Semley's Necklace by Ursula K. Le Guin

Semley's Necklace by Ursula K. Le Guin

Author:Ursula K. Le Guin
Language: eng
Format: epub
Publisher: HarperCollins
Published: 2016-12-26T16:00:00+00:00


“Well,” said Rocannon, “now at least we know what she is.”

“I wish there were some way of knowing who she is,” the curator mumbled. “She wants something we’ve got here in the Museum, is that what the trogs say?”

“Now, don’t call ’em trogs,” Rocannon said conscientiously; as a hilfer, an ethnologist of the High Intelligence Life-forms, he was supposed to resist such words. “They’re not pretty, but they’re Status C Allies. . . . I wonder why the Commission picked them to develop? Before even contacting all the HILF species? I’ll bet the survey was from Centaurus—Centaurans always like nocturnals and cave dwellers. I’d have backed Species II, here, I think.”

“The troglodytes seem to be rather in awe of her.”

“Aren’t you?”

Ketho glanced at the tall woman again, then reddened and laughed. “Well, in a way. I never saw such a beautiful alien type in eighteen years here on New South Georgia. I never saw such a beautiful woman anywhere, in fact. She looks like a goddess.” The red now reached the top of his bald head, for Ketho was a shy curator, not given to hyperbole. But Rocannon nodded soberly, agreeing.

“I wish we could talk to her without those tr—Gdemiar as interpreters. But there’s no help for it.” Rocannon went toward their visitor, and when she turned her splendid face to him he bowed down very deeply, going right down to the floor on one knee, his head bowed and his eyes shut. This was what he called his All-Purpose Intercultural Curtsey, and he performed it with some grace. When he came erect again the beautiful woman smiled and spoke.
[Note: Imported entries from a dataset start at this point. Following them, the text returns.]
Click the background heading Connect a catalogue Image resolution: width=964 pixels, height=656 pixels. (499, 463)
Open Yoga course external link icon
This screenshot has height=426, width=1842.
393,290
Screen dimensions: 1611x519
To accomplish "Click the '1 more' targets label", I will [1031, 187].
“She say, Hail, Lord of Stars,” growled one of her squat escorts in Pidgin-Galactic.

“Hail, Lady of the Angyar,” Rocannon replied. “In what way can we of the Museum serve the lady?”

Across the troglodytes’ growling her voice ran like a brief silver wind.

“She say, Please give her necklace which treasure her blood-kinforebears long long.”

“Which necklace?” he asked, and understanding him, she pointed to the central display of the case before them, a magnificent thing, a chain of yellow gold, massive but very delicate in workmanship, set with one big hot-blue sapphire. Rocannon’s eyebrows went up, and Ketho at his shoulder murmured, “She’s got good taste. That’s the Fomalhaut Necklace—famous bit of work.”

She smiled at the two men, and again spoke to them over the heads of the troglodytes.

“She say, O Starlords, Elder and Younger Dwellers in House of Treasures, this treasure her one. Long long time. Thank you.”

“How did we get the thing, Ketho?”

“Wait; let me look it up in the catalogue. I’ve got it here. Here. It came from these trogs—trolls—whatever they are: Gdemiar. They have a bargain-obsession, it says; we had to let ’em buy the ship they came here on, an AD-4. This was part payment. It’s their own handiwork.”

“And I’ll bet they can’t do this kind of work anymore, since they’ve been steered to Industrial.”

“But they seem to feel the thing is hers, not theirs or ours. It must be important, Rocannon, or they wouldn’t have given up this time-span to her errand.